Eviction may be expensive, or it may not be. Even in NYC, though, where eviction is 1) expensive and 2) takes 6 months before it sees the inside of a courtroom, the landlord isn't going to care much about your roommate problems. They would rather see you leave and re-rent the apartment, probably for more money. So don't assume you have any kind of advantage here.

But even if you tell us what the lease says, there's a big difference between what the law says, and what you'll realistically be able to make actionable.

Chances are that the landlord will not care about your problem, unless you live in an area with a rental glut (say, certain parts of Florida). If you live in an area with a rental glut, where properties stay unrented for months at a time, then the landlord would rather have 50% of the rent than having you leave and go somewhere else. I always advocate approaching your landlord in advance, with a well thought-out proposition, instead of waiting until your roommate is gone and the rent is due and you just ignore the letters and hope they go away. They won't.
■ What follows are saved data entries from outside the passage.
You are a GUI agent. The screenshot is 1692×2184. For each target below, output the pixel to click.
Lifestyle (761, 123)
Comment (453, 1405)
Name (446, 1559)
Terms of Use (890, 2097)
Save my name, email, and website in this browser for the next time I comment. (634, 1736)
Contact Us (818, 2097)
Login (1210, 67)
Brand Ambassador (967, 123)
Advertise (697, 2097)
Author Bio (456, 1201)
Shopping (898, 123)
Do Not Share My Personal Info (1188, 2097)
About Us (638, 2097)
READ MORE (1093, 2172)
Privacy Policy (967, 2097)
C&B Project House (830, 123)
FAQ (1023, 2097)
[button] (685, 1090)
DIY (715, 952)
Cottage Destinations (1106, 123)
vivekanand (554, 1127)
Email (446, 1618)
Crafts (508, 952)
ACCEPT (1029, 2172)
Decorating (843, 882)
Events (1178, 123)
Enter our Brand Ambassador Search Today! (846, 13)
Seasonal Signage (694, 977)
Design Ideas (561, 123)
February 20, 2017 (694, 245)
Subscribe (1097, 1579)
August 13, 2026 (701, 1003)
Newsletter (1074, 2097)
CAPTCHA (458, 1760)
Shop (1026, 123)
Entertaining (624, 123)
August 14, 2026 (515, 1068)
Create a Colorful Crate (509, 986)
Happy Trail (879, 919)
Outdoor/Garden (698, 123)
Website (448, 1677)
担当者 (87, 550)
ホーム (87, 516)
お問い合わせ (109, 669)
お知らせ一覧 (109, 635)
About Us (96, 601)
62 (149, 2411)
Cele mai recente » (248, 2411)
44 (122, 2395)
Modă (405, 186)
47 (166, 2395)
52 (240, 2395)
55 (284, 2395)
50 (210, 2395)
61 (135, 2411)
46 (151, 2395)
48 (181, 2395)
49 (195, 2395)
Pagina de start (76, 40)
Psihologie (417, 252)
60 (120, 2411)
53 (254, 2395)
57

I would approach the landlord with the issue, explain what you have done to find a replacement tenant, and if it wasn't adequate, what you will be doing to amplify that search to find one.

I would also be interested to know why it is so difficult to find a replacement tenant - is the rent expensive? Is the place a dump, or dirty? Are you in a bad area, or an area with a housing glut? What has been done to find a new roommate, or did you just leave that up to the roommate who is leaving? Did you advertise? Did you leave it until the last minute (e.g., this week) and the roommate is leaving next Thursday? There's a lot of holes here that you will need to have answers to before you talk to the landlord. (If the rent is expensive for the area or for the time of year or for the size of apartment, perhaps talk to them about an overall increase to make it more attractive. But you would have had to do the homework to be able to make this point to the landlord.)

Finally, did you have to provide a security deposit? If so, who did that go to? If the landlord has it, well, they can use that to cover his rent for one month while you get another roommate. But I know in some areas of the country security is, like, $50, as opposed to the one, two or three months NYC landlords ask for. But, again, it may be something.

Hope this was helpful.
posted by micawber at 2:08 PM on October 24, 2007


Oops. That should be "overall decrease," not overall increase.